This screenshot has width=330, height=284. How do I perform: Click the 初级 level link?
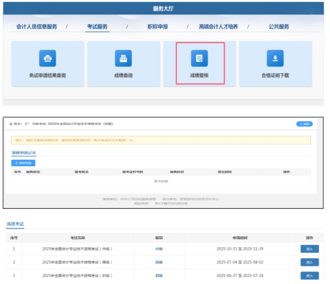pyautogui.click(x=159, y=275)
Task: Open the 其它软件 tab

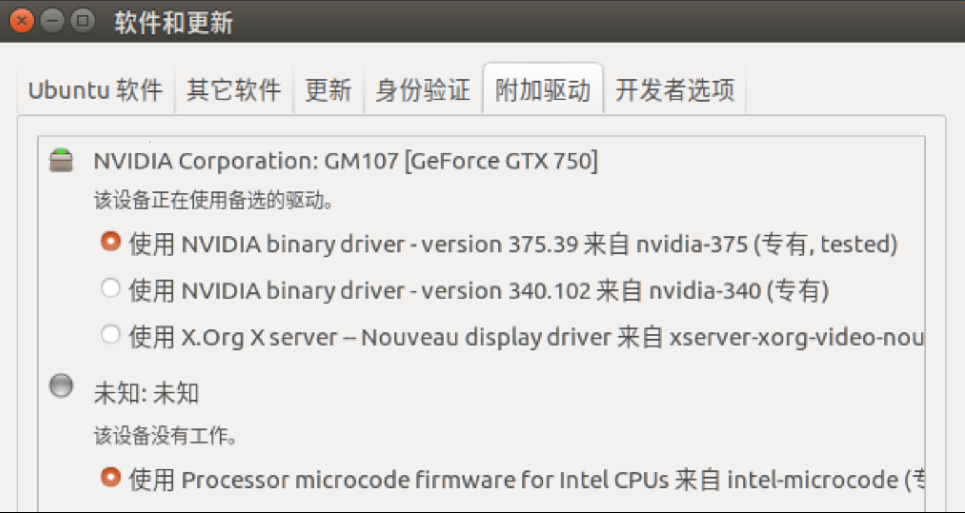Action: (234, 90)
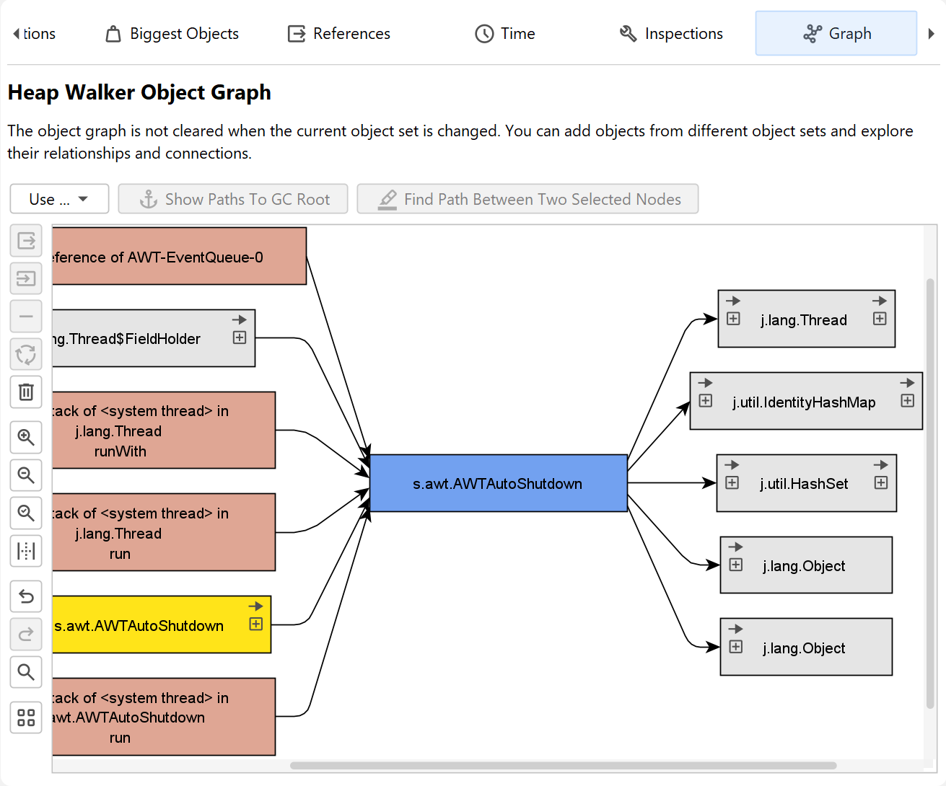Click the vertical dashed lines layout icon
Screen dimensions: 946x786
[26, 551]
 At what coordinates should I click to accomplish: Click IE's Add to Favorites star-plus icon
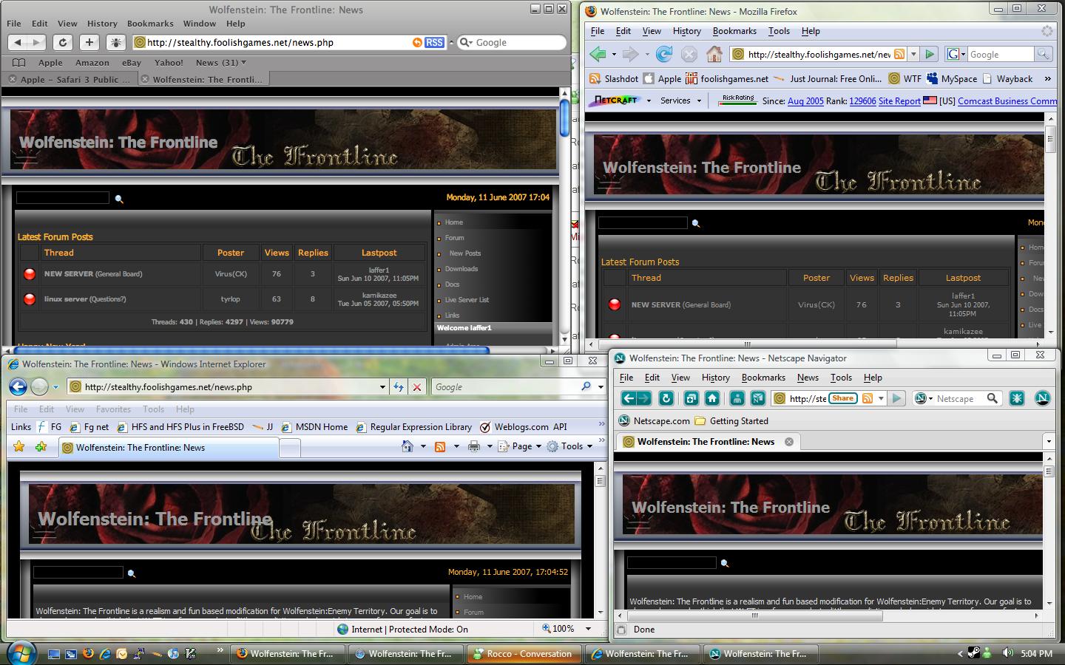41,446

#### TASK ITEM
Your answer must be an exact copy of the records above, with every picture left out.

#### TASK RESPONSE
This screenshot has width=330, height=284. How do I perform: Click the 初级 level link?
pyautogui.click(x=159, y=275)
Task: Open the 其它软件 tab

Action: (234, 90)
Click the vertical dashed lines layout icon
Screen dimensions: 946x786
[26, 551]
 At what coordinates should I click to accomplish: Click IE's Add to Favorites star-plus icon
41,446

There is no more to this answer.